Multiple output samples per input in a single-output Gaussian process

TL;DR

This work extends Gaussian Process regression to exploit multiple output samples per input, enabling explicit modeling of inter-rater uncertainty in subjective tasks like spoken language assessment without duplicating latent variables. By introducing a non-redundant latent-variable formulation, the authors derive a joint marginal likelihood that scales as in a standard GP and yield a test posterior that incorporates the empirical mean of multiple raters while decoupling the test covariance from training outputs. Empirical results on speechocean762 show that the proposed GPjoint approach better matches the distribution of raters (lower KL divergence) and offers computational advantages over naive repetition methods.
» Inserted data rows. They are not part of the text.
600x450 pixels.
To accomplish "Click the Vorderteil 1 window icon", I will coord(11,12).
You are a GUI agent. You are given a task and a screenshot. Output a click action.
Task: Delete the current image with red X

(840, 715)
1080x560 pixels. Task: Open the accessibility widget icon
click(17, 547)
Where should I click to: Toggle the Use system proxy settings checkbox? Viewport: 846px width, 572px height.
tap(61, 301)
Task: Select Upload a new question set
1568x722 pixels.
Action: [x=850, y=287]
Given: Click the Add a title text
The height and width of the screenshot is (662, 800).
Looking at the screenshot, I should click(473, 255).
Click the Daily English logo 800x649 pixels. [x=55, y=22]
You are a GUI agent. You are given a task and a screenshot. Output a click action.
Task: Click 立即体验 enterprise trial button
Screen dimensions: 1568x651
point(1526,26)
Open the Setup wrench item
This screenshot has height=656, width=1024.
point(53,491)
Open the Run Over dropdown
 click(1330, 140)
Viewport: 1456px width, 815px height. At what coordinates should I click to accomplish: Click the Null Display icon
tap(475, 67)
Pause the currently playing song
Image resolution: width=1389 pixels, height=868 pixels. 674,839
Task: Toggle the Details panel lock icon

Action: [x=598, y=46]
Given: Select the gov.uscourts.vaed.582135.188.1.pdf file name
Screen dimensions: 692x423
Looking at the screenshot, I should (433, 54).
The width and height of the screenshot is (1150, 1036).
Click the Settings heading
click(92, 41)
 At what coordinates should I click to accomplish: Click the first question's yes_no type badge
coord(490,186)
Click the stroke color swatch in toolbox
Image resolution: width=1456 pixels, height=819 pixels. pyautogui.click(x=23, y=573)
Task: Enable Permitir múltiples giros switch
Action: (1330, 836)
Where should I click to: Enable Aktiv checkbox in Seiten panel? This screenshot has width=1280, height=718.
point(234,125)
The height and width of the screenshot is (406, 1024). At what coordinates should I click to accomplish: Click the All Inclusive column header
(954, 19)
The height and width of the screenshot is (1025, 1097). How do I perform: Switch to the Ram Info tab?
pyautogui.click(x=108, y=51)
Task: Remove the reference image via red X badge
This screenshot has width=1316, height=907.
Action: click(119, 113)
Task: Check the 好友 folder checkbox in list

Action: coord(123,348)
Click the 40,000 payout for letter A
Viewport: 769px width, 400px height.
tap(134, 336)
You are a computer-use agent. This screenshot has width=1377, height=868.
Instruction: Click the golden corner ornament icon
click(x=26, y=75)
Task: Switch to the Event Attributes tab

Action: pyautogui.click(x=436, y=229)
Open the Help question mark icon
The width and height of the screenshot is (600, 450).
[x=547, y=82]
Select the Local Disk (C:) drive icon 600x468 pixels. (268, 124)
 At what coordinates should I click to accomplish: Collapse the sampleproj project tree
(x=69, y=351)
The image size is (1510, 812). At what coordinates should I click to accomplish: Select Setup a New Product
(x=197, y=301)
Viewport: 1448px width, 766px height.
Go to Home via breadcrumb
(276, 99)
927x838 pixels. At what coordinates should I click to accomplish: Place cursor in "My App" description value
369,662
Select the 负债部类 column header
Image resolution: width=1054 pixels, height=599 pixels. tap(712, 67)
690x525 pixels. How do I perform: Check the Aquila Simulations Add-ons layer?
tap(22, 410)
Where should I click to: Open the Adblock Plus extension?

The approach facilitates uncertainty-calibrated feedback in subjective domains and can generalize to other tasks with multi-source labels.

Abstract

The standard Gaussian Process (GP) only considers a single output sample per input in the training set. Datasets for subjective tasks, such as spoken language assessment, may be annotated with output labels from multiple human raters per input. This paper proposes to generalise the GP to allow for these multiple output samples in the training set, and thus make use of available output uncertainty information. This differs from a multi-output GP, as all output samples are from the same task here. The output density function is formulated to be the joint likelihood of observing all output samples, and latent variables are not repeated to reduce computation cost. The test set predictions are inferred similarly to a standard GP, with a difference being in the optimised hyper-parameters. This is evaluated on speechocean762, showing that it allows the GP to compute a test set output distribution that is more similar to the collection of reference outputs from the multiple human raters.